Why does Horticulture New Zealand want mandatory CoOL?

Many other countries have mandatory CoOL. HortNZ believes New Zealand should follow suit on fruit and vegetables. As international trade in food products increases, the origin of food has become a critical consumer choice issue.

 

What’s wrong with voluntary CoOL?

A voluntary system deprives consumers of the information they want as it is at the discretion of the shop selling the fruit and vegetables to provide country of origin information.

This also means our food regulations are out of step with Australia and many of our trading partners.

It is inconsistent, has no rigour, no audit and no consumer assurance. It also allows many small retailers, hawkers and weekend market sellers to sell unlabelled produce.

 

What does the Consumers’ Right to Know (Country of Origin of Food) Bill have to do with this?

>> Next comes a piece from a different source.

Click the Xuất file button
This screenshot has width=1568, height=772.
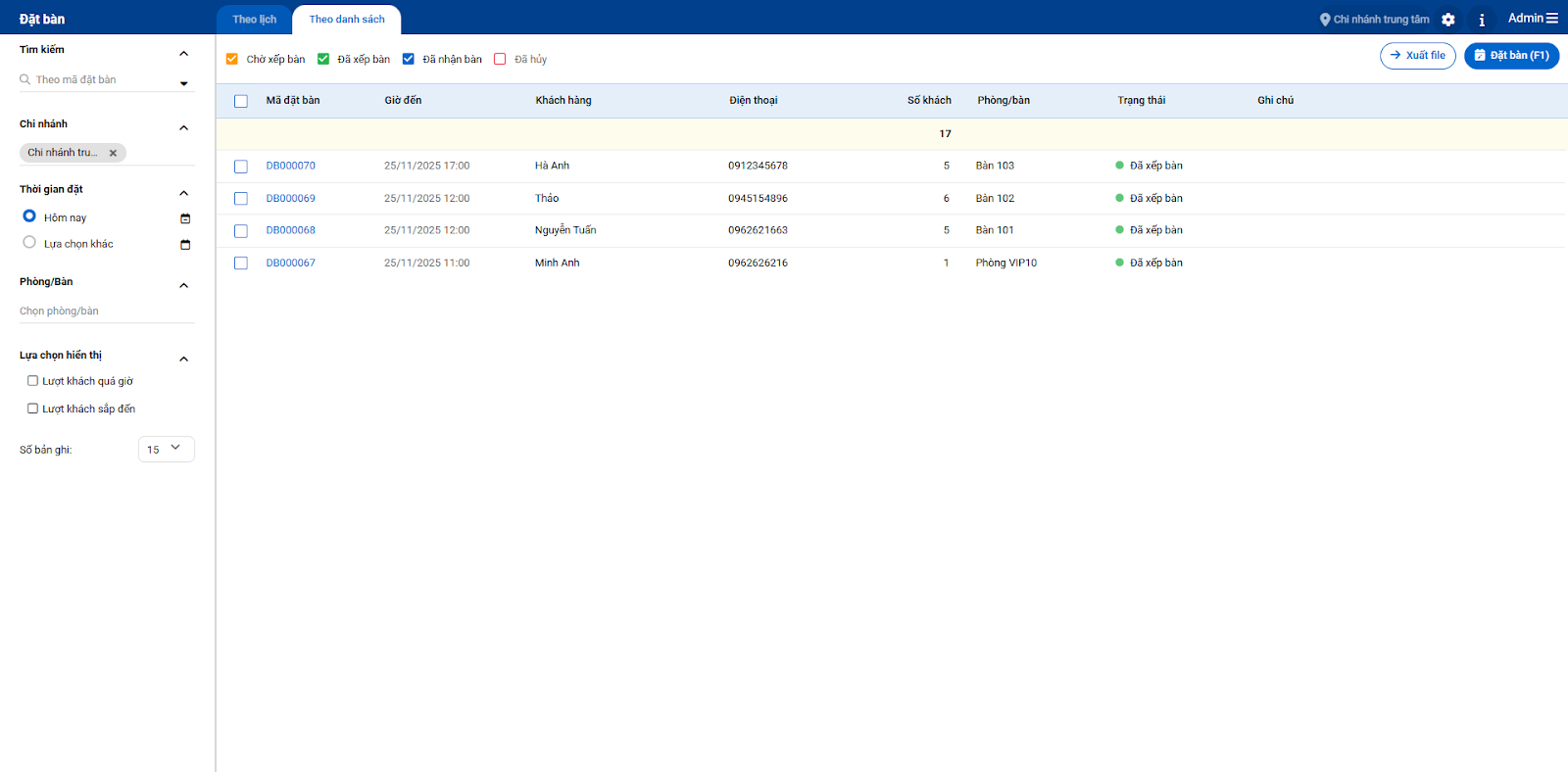pyautogui.click(x=1417, y=56)
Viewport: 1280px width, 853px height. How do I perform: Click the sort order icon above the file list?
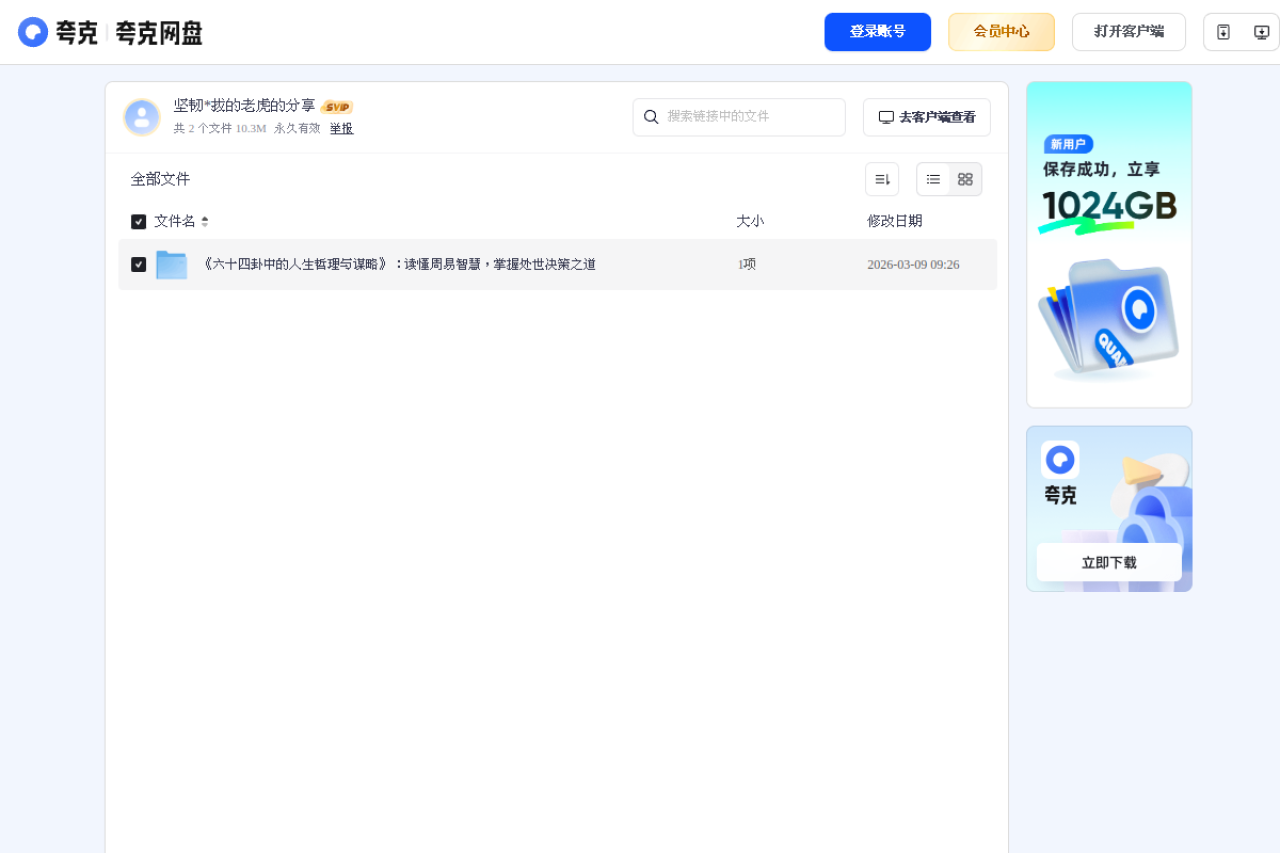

The Consumers’ Right to Know (Country of Origin of Food) Bill, is a Member’s Bill from the Green Party, introduced to the House on 8 December, 2016. Among other things, the Bill requires the country of origin of fruit and vegetables, and other single component foods, be clearly identified on labels or at the point of sale of the food. Horticulture New Zealand supports this stance. It would like to see the Bill voted through its first reading (possibly in March or April this year), to enable it to go through the select committee process where people can have a say and let the government know what they want.

Information about the Bill can be found here.

 

Consumer NZ’s position on mandatory CoOL

 

Why does Consumer NZ support CoOL?

We believe consumers have a right to know where their food comes from. The government argues it’s not a food safety issue because border controls provide protection from unsafe products. But border controls aren’t fool proof. Venomous spiders found in imported Mexican grapes are just one example. And health and safety is not the only issue. Some consumers want to support local producers and the local economy, reduce the food miles on the food they eat, and avoid certain countries for ethical reasons such as workers’ rights.

 

Isn’t it loading costs on to consumers?

Manufacturers claim they’ll need tracking systems and label changes will increase costs to consumers. But manufacturers already have systems to track where their products come from. McCain has a certificate of analysis for each delivery of vegetables. Countdown has a quality assurance programme to ensure its house brand products are fully traceable. Manufacturers often change packaging for marketing promotions – and many countries they export to demand CoOL.

 

What’s the situation now?

When we checked country of origin statements on frozen berries and veges at supermarkets, we found spinach and broccoli from China, mashed potatoes from Belgium and strawberries from Peru. However, of the 81 packets looked at, 17 had vague statements the product was made or packed in New Zealand from local and/or import ingredients or packed in New Zealand from imported ingredients. This means it was impossible to tell from the label where the food came from.

 

Australia has CoOL, why don’t we?

In 2005, the government opted out of joining Australia in mandating CoOL under the Food Standards Code on the grounds it would be an impediment to trade. The government and some big export players in the dairy and meat industry are opposed to CoOL. These groups believe a voluntary system, backed by the Fair Trading Act, is a better option.

 

Does the voluntary system work?

As our latest survey shows, consumers want a mandatory system applying to all retailers. A voluntary system means there’s no monitoring and enforcement, and consumers have a poor experience when they want to find out where their food comes from.

 

What happens next?

Consumer NZ will be encouraging political parties to support the Consumers’ Right to Know (Country of Origin of Food) Bill when it comes up for its first reading in parliament.